Return each record exactly as it appears, so that nothing is dropped or altered.

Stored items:
=======

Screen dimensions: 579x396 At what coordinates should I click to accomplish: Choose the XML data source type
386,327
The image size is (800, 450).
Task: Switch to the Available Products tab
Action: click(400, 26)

=======

● **Result for this exercise**:
Screen dimensions: 579x396 At what coordinates should I click to accomplish: Choose the XML data source type
386,327
The image size is (800, 450).
Task: Switch to the Available Products tab
Action: click(400, 26)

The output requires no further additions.